|
Content Syndication:
Digitizing e-content and making it available through knowledge exchanges.
Ubiquitous Technology:
Environments in which cheap, low-power computers with convenient
displays are embedded in everyday environmentshome, work,
schools, automobiles, and public places. Also called ambient
technology, meaning completely surrounding, encompassing
and available.
Mobile Technology:
People carry mobile digital devices (PDAs, notebooks, organizers,
smart cell phones and variations) that enable them to engage communication
and information and reshape their activities.
Pervasive Technology:
Surrounding, ubiquitous and mobile technology, operating together.
Supply Aggregators:
Providers of content to e-knowledge marketplaces who aggregate content.
Includes universities, associations and other enterprises.
Demand Aggregators:
Users of e-content from marketplaces who aggregate demand from users.
Includes universities, for-profit learning enterprises, associations
and corporations.
Disintermediating:
When the value chain is reinvented, middlepersons can be removed,
or disintermediated.
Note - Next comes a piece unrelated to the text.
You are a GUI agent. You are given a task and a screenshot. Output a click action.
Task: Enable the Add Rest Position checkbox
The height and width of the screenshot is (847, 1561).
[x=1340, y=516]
Over time, new opportunities to provide value
appear in the value web, resulting in the appearing of new value-added
providers. This is called re-intermediation.
Digital Natives:
Persons who are at home in the digital environment and comfortable
with the patterns and cadences of digital practices. Digital
Immigrants are everybody else.
|
|
e-Knowledge Repositories:
Places where the digital bits of e-knowledge are collected, aggregated
and managed for use by a team, an enterprise, practitioners in a
particular industry or academic discipline, or a consortium of organizations.
Most early repositories are vertical channels, limited by proprietary
software or ownership issues.
Interoperability:
The ability of data, applications, and platforms to communicate
with one another.
Open Source:
Applications and devices whose source codes are known and operate
according to open standards.
Indispensable Relationships:
Knowledge is a key ingredient in enterprises forging relationships
with learners, members or customers that are indispensable to their
living, working, and learning.
Migration Paths:
The emergent routes followed by enterprises in developing
e-knowledge infrastructures and competencies.
Expeditionary:
Describes an evolving, adaptive approach to strategy, product development,
and competency acquisition that allows rapid response to change
and emerging insight.
Mentats: Human
experts who serve as synthesizers of what is important in particular
areas of expertise.
Academic Enterprise
Systems (AES): College and university systems which combine
elements of course management, learning management, and content
management, accessible through enterprise portals. Called learning
and content management systems (LACMS) outside academe.